Robust Identification in Repeated Games: An Empirical Approach to Algorithmic Competition (with A. Cozzolino, C. Gualdani, N. Lomys, and L. Magnolfi) [Link]
We develop an econometric framework for recovering structural primitives---such as marginal costs---from price or quantity data generated by firms whose decisions are governed by reinforcement-learning algorithms. Guided by recent theory and simulations showing that such algorithms can learn to approximate repeated-game equilibria, we impose only the minimal optimality conditions implied by equilibrium, while remaining agnostic about the algorithms’ hidden design choices and the resulting conduct---competitive, collusive, or anywhere in between. These weak restrictions yield set identification of the primitives; we characterise the resulting sets and construct estimators with valid confidence regions. Monte~Carlo simulations confirm that our bounds contain the true parameters across a wide range of algorithm specifications, and that the sets tighten substantially when exogenous demand variation across markets is exploited. The framework thus offers a practical tool for empirical analysis and regulatory assessment of algorithmic behaviour.
Passive investing, diversification risk and financial stability (draft coming soon!)

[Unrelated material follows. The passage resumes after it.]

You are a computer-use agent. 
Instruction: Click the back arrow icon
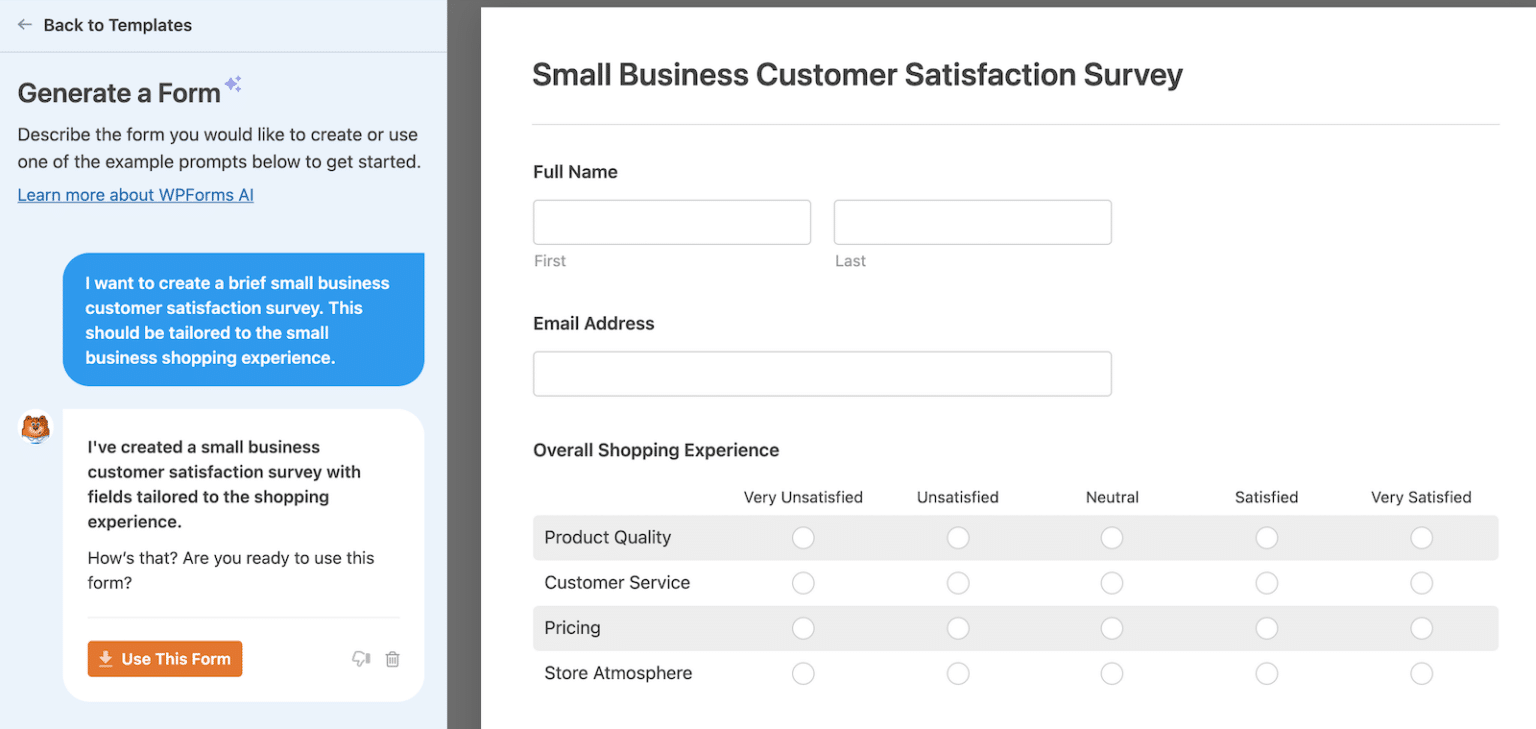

This paper examines how passive investing affects financial stability by altering the composition of equity market risk. Using a valuation-adjusted Bartik instrument, I show that passive ownership causally increases stock return correlations by 3.5 percentage points per standard deviation increase. I decompose diversification benefits and portfolio risk into correlation-driven and idiosyncratic-volatility components using a structural demand system. The analysis reveals opposing effects: passive investing erodes diversification benefits by 3% through increased correlations, while dampening individual stock volatility. The correlation effect dominates—minimum achievable portfolio volatility is 20% higher with passive investors. Overall, passive investing reallocates risk from idiosyncratic to aggregate, non-diversifiable components, reducing the equity market's capacity to absorb shocks.